I had a recent 4-month “experience” with an emotionally unavailable person I met on a dating app. As someone who has little to no dating experience, I was initially unable to spot the signs and assumed they’re just a slow-burner or they prefer “taking it slow” to build a connection overtime. I was wrong. Here are a few of the signs (I missed) that our “relationship” would never progress:

* Unwillingness or inability to share emotionally salient experiences
* Unwillingness to integrate me into their social group or family (thus more easy to remove me from their life)
* Didn’t invite me to their home or ask to come to my home
* Lack of discussion on the future
* Lack of intimacy
* Use of vague statements about “taking it slow” and “seeing where it goes”
* Rarely (if ever) checked in on me, initiated convos, or asked me to hang out
* Never once sought to define our relationship

What are some other signs to spot?
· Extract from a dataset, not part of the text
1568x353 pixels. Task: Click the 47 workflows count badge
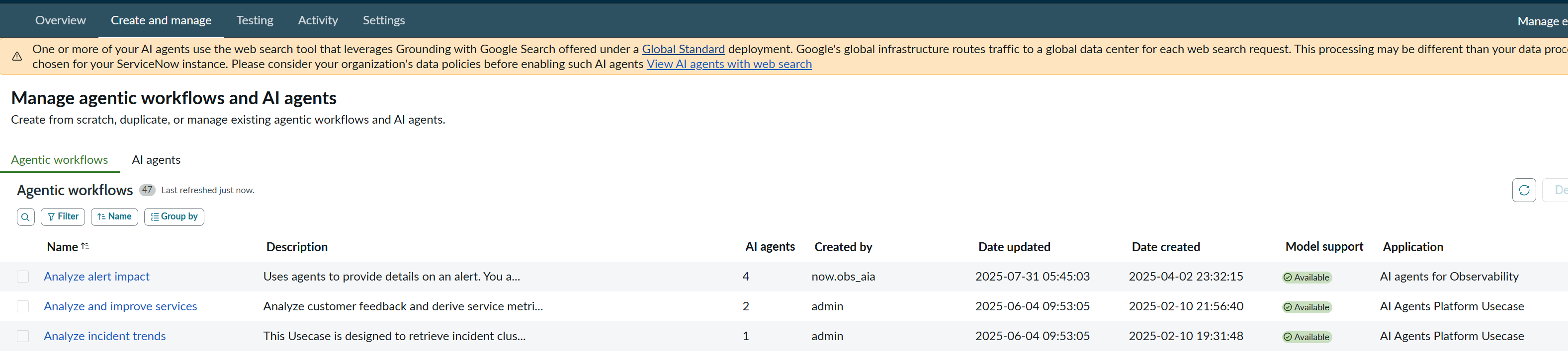click(147, 190)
And how do you manage to differentiate this from someone who does genuinely enjoy taking things slow?

39 comments
  1. From an emotionally unavailable person, I think you uncovered some good ones. Good on you for taking the initiative to learn from you’re experience. It’s important to know how to read people.

  2. This is also a dead give away…

    “ You may leave now. It was but brief, but thou gavest me fine service.
    I, too, am to depart on a journey. Upon the dark path only I may tread.”

  3. I’m someone who is currently trying to take it slow. I say stuff like “taking it slow” and “seeing where it goes”, but I also mention how important it is to me to get to know someone properly before dating them.

    I’m also trying to have all sorts of conversations and experiences with someone, to get a feel of what they are like in different situations, and to find out their thoughts processes, and values on different topics. I try to make conversations interactive, like talking about things I’ve seen or heard recently or things that happen to my friends and asking for their opinions.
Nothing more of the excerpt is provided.